BRIEF: Reproduce the records word for word, starting at the line that contains "You are a GUI" and continuing through the end of the records, and leave the pictures out of your answer.

───── RECORDS SHOWN

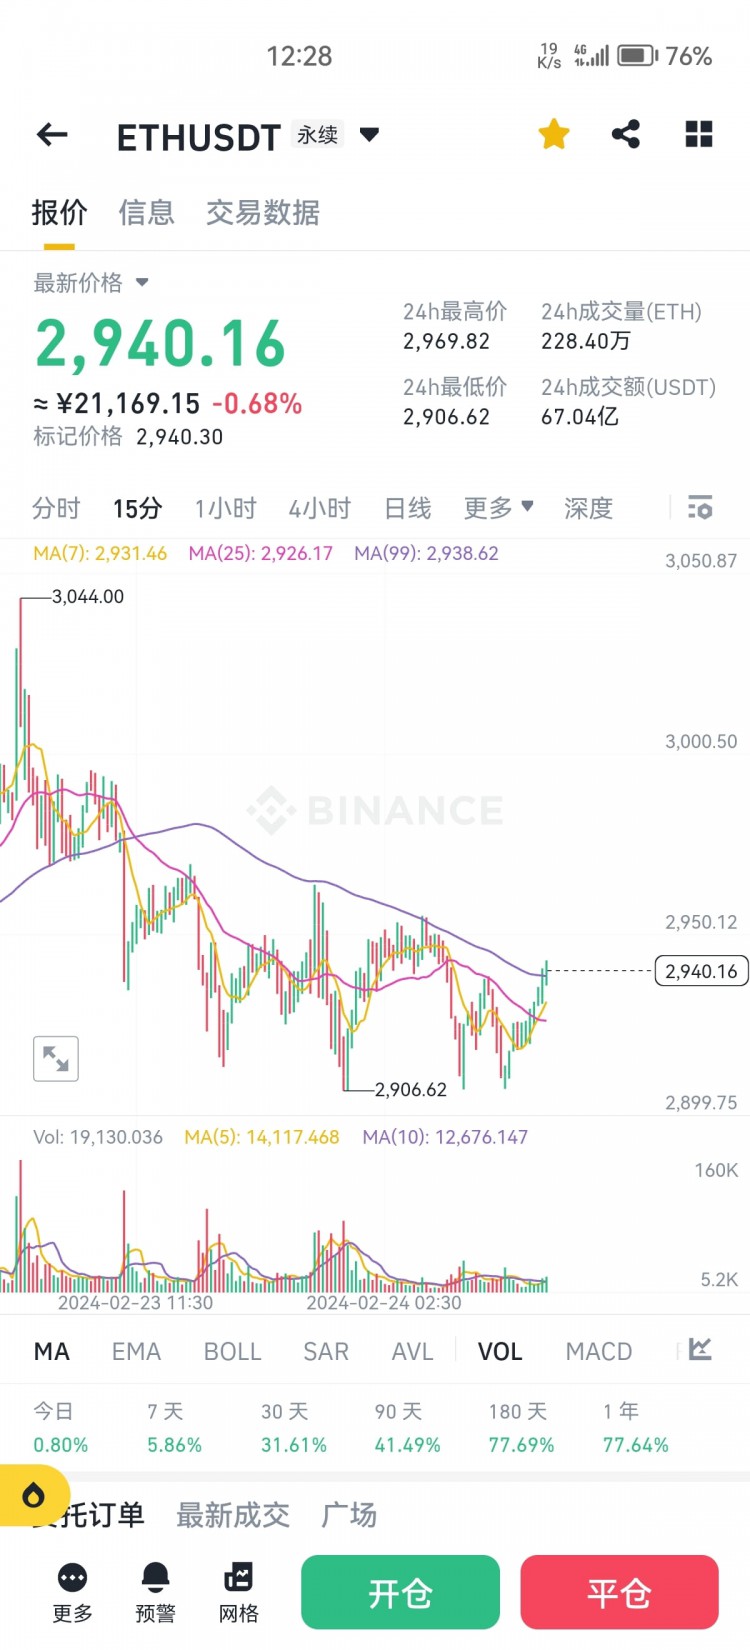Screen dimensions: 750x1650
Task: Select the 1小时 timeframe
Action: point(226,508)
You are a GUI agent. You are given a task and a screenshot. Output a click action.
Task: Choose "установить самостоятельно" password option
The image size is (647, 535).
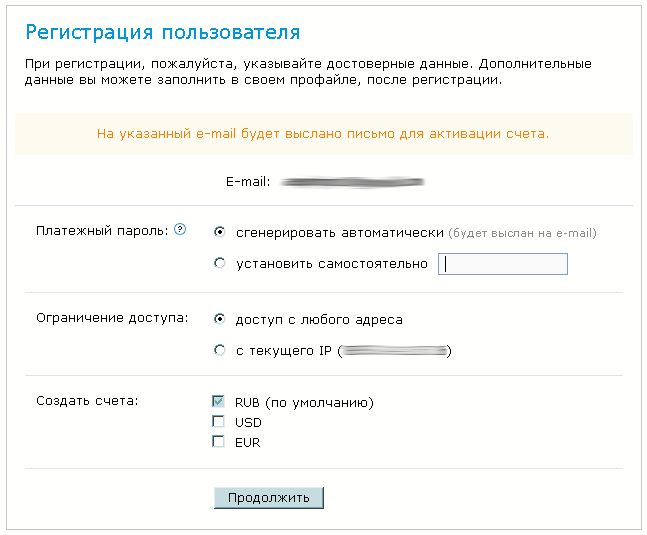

──────────

EXERCISE RESPONSE:
You are a GUI agent. You are given a task and a screenshot. Output a click action.
Task: Choose "установить самостоятельно" password option
The image size is (647, 535).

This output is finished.